According to the ad reproduced here, Charles, Brubeck and King shared the bill with "guests" Gerry Mulligan, Paul Desmond, and Jimmy Smith (maybe these stars only played with the Brubeck trio?). To top it off, George Wein programmed a jam session with Kenny Burrell, Roy Haynes, Illinois Jacquet, Joe Newman, Zoot Sims and Clark Terry (i.e. probably the "all stars" in the description of the second tape set).
For a 5-LP/3-CD album set with many performances from the 1972 Newport Jazz Festival (but without Brother Ray), see this.

03 December 2011

Let The Sun Shine In (With The National Urban Coalition, 1970)

I totally missed that this clip has been on Youtube for more than a year now: a 1-minute version of the PSA Aquarius/Let The Sun Shine In, with a National Urban Coalition of 99 other artists and celebrities. There were also 30-second ("Let the Sun Shine In" sung twice) and 2-minute versions (sung 10 times). It looks and sounds awful, but here it is:

Filmed in color in New York on a day in December 1969, first aired during The Ed Sullivan Show of 9 March 1970.
The group included a.o.
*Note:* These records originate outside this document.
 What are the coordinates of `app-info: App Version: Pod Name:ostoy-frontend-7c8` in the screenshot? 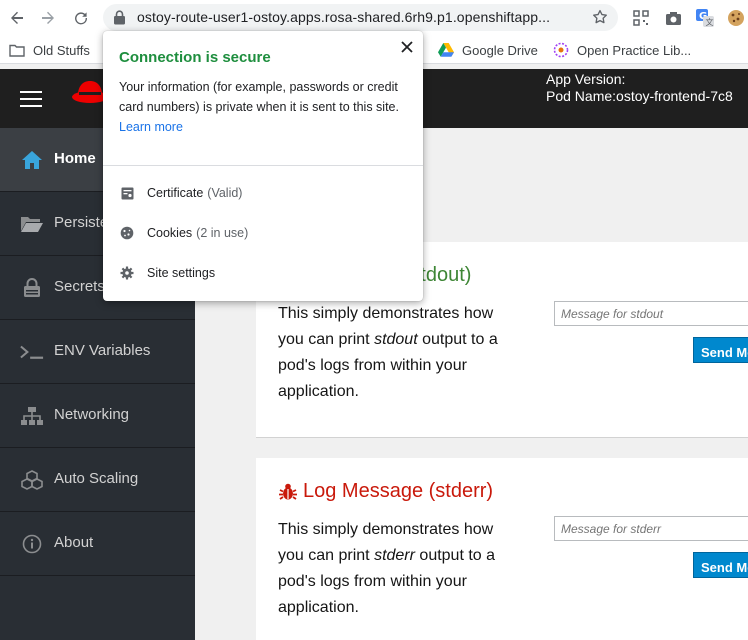 It's located at (640, 88).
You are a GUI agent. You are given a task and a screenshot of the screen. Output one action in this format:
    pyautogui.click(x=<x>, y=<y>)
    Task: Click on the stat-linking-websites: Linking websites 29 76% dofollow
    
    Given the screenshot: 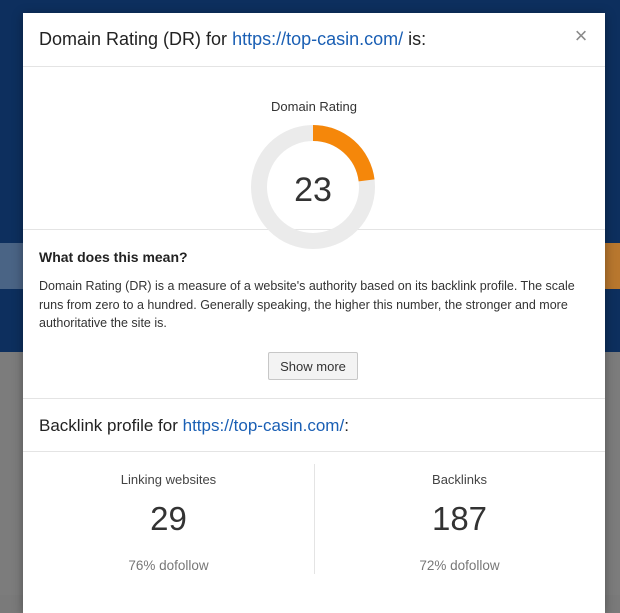 What is the action you would take?
    pyautogui.click(x=168, y=522)
    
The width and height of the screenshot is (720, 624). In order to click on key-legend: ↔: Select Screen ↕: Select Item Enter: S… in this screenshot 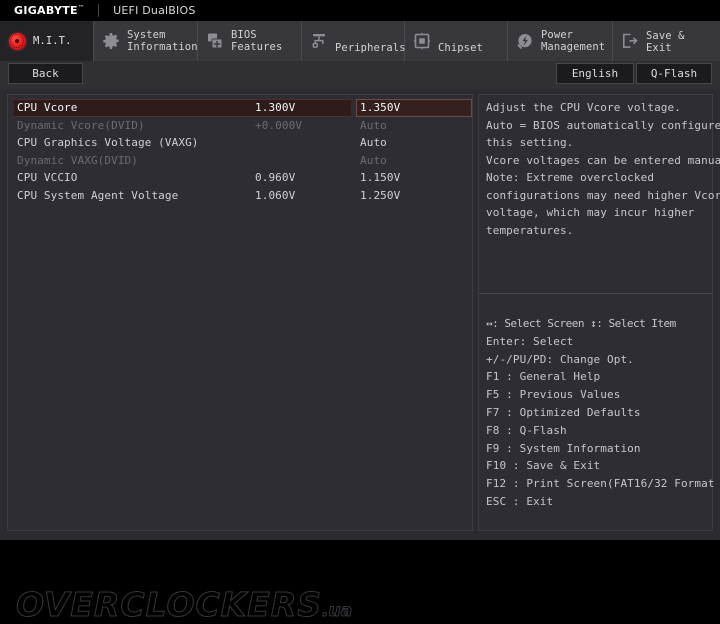, I will do `click(600, 413)`.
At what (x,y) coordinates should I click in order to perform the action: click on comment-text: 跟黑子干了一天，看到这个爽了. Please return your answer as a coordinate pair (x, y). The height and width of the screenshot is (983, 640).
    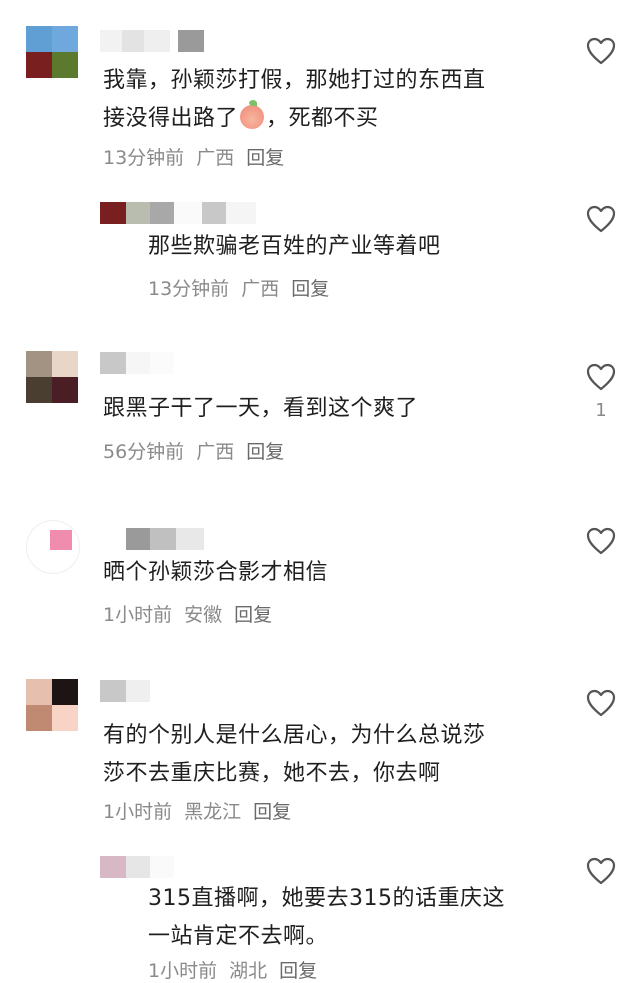
    Looking at the image, I should click on (261, 408).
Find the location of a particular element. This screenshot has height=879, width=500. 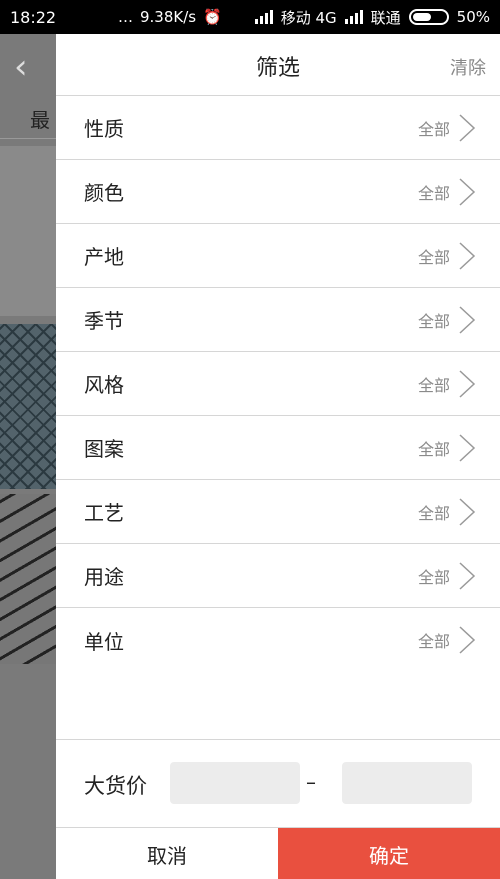

price-min-input is located at coordinates (235, 783).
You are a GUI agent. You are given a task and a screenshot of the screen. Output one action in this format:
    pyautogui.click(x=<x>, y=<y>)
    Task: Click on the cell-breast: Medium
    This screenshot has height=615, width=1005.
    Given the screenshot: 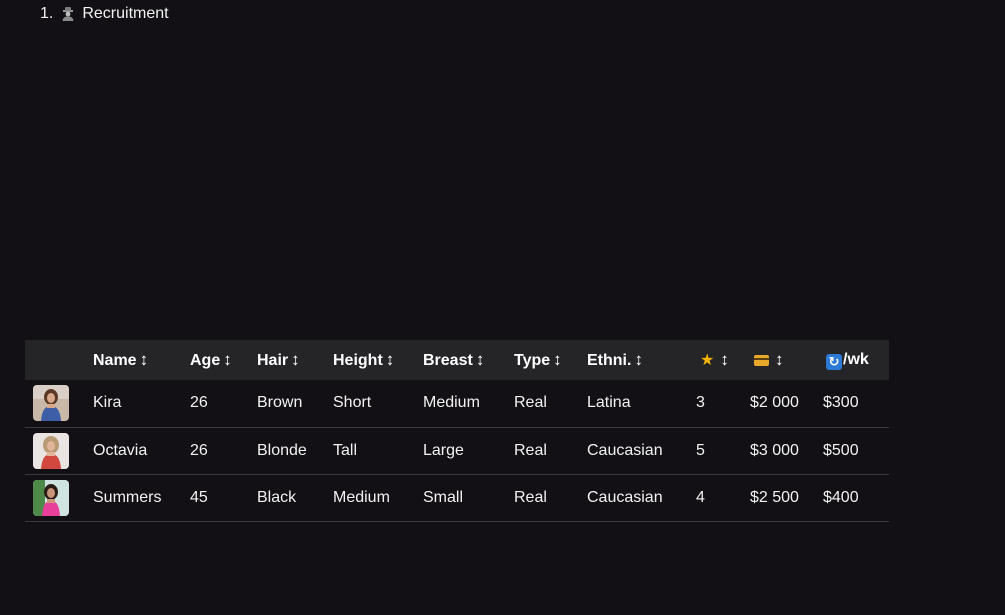 What is the action you would take?
    pyautogui.click(x=452, y=403)
    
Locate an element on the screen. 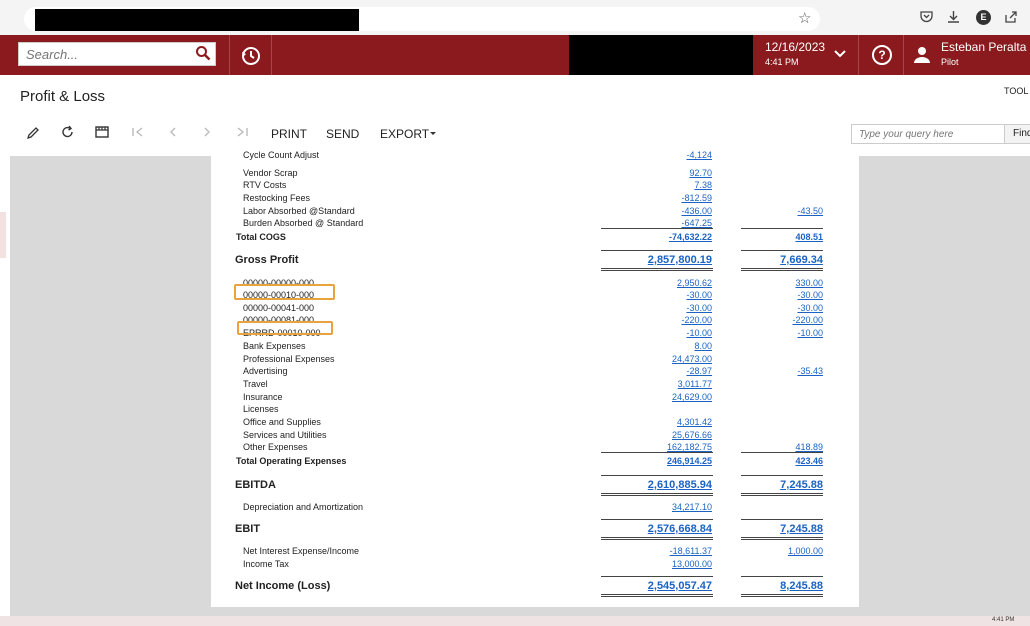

Ralph Bunche, Henry Fonda, Merv Griffin, Steve Lawrence & Eydie Gorme, Ali MacGraw, Leonard Nimoy, Leontyne Price, Ed Sullivan, Eli Wallach & Anne Jackson, Roy Wilkins, Flip Wilson, Mildred Dunnock, David Susskind, Bayard Rustin, Jim Bachus, Carlos Conde, Dina Merrill, John D. Rockefeller III, Debbie Offner, Cassandra Morgan, Arthur Goldberg, Richard Hatcher, Ossie Davis, Gwen Verdon, John W. Gardner, Pat Lambert, Jack Dempsey, Charles Lynch, Whitney Young, Ray Martel, Johnny Carson, Lillian Wong, Singer Williams, Dan Blocker, Chet Huntley, Myrna Loy, Cleveland Amory, Greg Morris, Greg Morris, Steve Lawrence, Ryan O'Neal, Leonard Nimoy, Dinah Shore, Gordon Parks, Carl Reiner, Martin Landau, Nipsy Russell.
Director Leonard Hirschfield used "a team of seven cinematographers" in the production. There's a 2 minute tape in the collection of the Paley Center (their database mentions Joshua Logan as the director), and another copy in the Historic Films archive (ID COM-19). For more context read these earlier posts: 1, 2.

01 December 2011

Ray Charles Live In Stockholm (1973)

On 2 October 1973 the Ray Charles troupe played a concert in Stockholm. In an earlier version of this article I reported on a partial recording (possibly originating from a radio broadcast) of six of the tunes that were performed during this  show, but I have now listened to a complete tape:
  1. Intro
  2. Let The Good Times Roll
  3. Georgia On My Mind
  4. The Bright Lights And You Girl
  5. The Long And Winding Road
  6. Feel So Bad
  7. Come Live With Me
  8. Introduction Raelettes
  9. Look What They've Done To My Song, Ma
  10. Don't Change On Me
  11. I Can't Stop Loving You (intro: Don't Change On Me)
  12. Wee Baby Blues
  13. What'd I Say (intro: So Soon) (with John Henderson)
#11, I Can't Stop Loving You, got a long and attractive, gospel-ish intro with some verses from the Don't Change On Me lyrics. Keyboardist John Henderson also filled in some backing vocals, together with the Raelettes on #9. Track #7, Wee Baby Blues, is the only known (slooooow) Ray Charles recording of this Joe Turner/Pete Johnson tune (see below, from YouTube, in a 1965 taping). The show's final (#13, What'd I Say), typically for almost all documented 1972 and 1973 concerts, got a long So Soon intro, with John Henderson (in my tape copy the song was faded out before it ended).